One of the best and worst things about Advanced Dungeons & Dragons was the Monster Manual and the Fiend Folio. They provided hours of entertainment to my younger brother and me outside of role-playing. My brother's copy of the Monster Manual was our very first exposure to role-playing games years before we knew what a role-playing game was. If it was a book filled with illustrations of monsters, we were fascinated by it. Once we started role-playing, it was a double-edged sword. It was a useful and inspiring resource for me as a Dungeon Master, but for my players (and for me when I was a player) it was an unintentional source of cheating. Hours of poring through monster descriptions is bound to give players an advantage and spoil the surprise. Alas, as in most forms of fiction, the surprise is at least half the fun. Even the new monsters introduced in adventure modules were destined to reappear in the Monster Manual 2, which would be devoured by DMs and players alike. Some were lucky enough to encounter the monsters as players before the book was published, but as more and more players discovered the hobby, they were destined to have their surprises spoiled by the availability of published statistics.
When Dungeon Crawl Classics RPG was first published, it asserted the importance of monsters as an element of the unknown. They were to be the subject of rumors if they were known at all, and player characters would be encountering them with little to no prior knowledge. This preserved the spirit of adventure prevalent in sword & sorcery fiction (one of the main inspirations of DCC RPG), and it enabled many players to relive the thrill of fantasy role-playing when they were first introduced to it and everything was new. Only a few monsters were included in the rule book to be used as a benchmark for judges to create their own. It seemed that manuals of monsters were antithetical to the spirit of DCC RPG, and yet its publisher, Goodman Games, is running a Kickstarter project for just such a tome entitled Dungeon Denizens, and I have backed it.
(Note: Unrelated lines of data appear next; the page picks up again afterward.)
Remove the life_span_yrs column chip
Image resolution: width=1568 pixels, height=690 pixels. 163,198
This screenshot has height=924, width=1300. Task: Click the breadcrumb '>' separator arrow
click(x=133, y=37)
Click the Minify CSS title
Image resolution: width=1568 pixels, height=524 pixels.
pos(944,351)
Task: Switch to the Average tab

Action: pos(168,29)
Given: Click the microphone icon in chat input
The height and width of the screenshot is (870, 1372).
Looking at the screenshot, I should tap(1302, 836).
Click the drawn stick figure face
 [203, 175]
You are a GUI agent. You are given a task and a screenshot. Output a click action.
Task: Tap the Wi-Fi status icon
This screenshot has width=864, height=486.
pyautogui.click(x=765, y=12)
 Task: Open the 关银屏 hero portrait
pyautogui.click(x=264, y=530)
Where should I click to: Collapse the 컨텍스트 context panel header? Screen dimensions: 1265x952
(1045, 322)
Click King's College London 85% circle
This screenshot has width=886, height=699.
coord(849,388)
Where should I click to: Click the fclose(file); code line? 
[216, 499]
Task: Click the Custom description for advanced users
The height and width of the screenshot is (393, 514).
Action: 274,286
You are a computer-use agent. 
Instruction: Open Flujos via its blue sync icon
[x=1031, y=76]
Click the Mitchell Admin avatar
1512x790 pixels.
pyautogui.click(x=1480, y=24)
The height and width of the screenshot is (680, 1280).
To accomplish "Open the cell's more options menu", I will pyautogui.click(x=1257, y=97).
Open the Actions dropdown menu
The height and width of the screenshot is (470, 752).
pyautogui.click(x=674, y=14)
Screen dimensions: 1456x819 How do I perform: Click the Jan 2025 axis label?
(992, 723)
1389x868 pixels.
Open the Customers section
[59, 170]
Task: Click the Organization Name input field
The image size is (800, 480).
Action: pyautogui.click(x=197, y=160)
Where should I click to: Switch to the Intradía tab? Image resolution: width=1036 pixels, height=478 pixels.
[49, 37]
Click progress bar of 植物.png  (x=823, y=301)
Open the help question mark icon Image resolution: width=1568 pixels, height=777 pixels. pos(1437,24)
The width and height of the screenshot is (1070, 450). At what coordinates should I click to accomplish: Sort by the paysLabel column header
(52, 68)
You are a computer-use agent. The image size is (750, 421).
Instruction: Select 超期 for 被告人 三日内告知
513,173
Why? Am I suddenly feeling the grip of Ye Olde Fear of Missing Out? It may be a bit of that, but I think the more pertinent reason is that, unlike D&D, DCC RPG has less clearly defined levels of challenge in regard to monsters. I need more of these benchmarks mentioned in the rule book to help guide me in creating foes for this system. Regardless of which monsters from Dungeon Denizens I decide to use in the adventures I design, I will keep in mind the excellent advice from Chapter 9 (of DCC RPG) under the heading "Keeping Monsters Mysterious."
So, go ahead and back the Dungeon Denizens Kickstarter project, but if you're playing in one of my games, expect the unexpected.